According the Brigham Young University/ Thomas Miner Society data, every branch of Miner/Minor family descendants intermarried with people surnamed ‘Young’, and judging by the presence of children named “Brigham”, at least some of these intertwined families were open to Mormon beliefs. So far I was able to find very little census or other civic record information for Daniel S. Young’s father Stephen, other than that he originated from New York state.
According to the Thomas Miner Society, patriarch Thomas’ descendants are well represented in Salt Lake City today:
SALT LAKE CITY — Most Utahns who can find the surname Miner in their genealogy are descendants of Thomas Minor (1608–1690) and Grace Palmer (ca. 1612–1690), early settlers of Massachusetts who later helped found New London and Stonington, Connecticut. Thomas kept a historically valuable diary and had a large posterity. People from several branches of the family migrated to Utah in the 19th century, and there are now thousands of Miner descendants living in Utah and surrounding states….
Most of the Minor/Miner relatives in the Mountain West descend from Thomas and Grace’s sons John and Clement. Many are the descendants of Albert Miner, a third great-grandson of Clement, whose family came to Utah in 1850 (he died en route) or of the brothers Edward, Leonidas, Ephraim and Lewis Mecham (fourth great-grandsons of Clement) who came to Utah in the 1850s. Many others descend from Elmira Pond (third great-granddaughter of John), who came to Utah in 1852 or from her sister Clarissa Pond, who died in 1844 before her children came to Utah. Others are the descendants of Aurelius Miner, a fourth great-grandson of John, who came West as a young lawyer in 1854.
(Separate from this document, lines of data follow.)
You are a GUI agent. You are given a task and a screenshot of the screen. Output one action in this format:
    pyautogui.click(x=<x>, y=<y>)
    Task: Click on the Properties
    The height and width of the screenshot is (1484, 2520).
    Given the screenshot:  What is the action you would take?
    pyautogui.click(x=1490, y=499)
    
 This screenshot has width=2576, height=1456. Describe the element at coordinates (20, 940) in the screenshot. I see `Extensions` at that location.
One could view Napoleon Bonaparte Latta’s transfer to Monroe as his taking captainship of a “stay behind operation” of VT/NY counterfeiters who bridged the gulf between Mormon and mainstream society. When the Bonelatta Gang hit their stride, they did not specialize in the currency of local banks, but those from banks in upstate New York— i.e. the old stomping ground of the Smith network. The apparently peaceful coexistence of the two Midwest counterfeiting gangs with shared territories suggests that there was continued cooperation, if not mutual religious beliefs, between old Vermont friends into the 1870s. One could make the case, however, that Monroe’s Unitarian Universalists shared the same Protestant religious radical influences with Joseph Smith Jr.’s ‘pilgrim’ religion.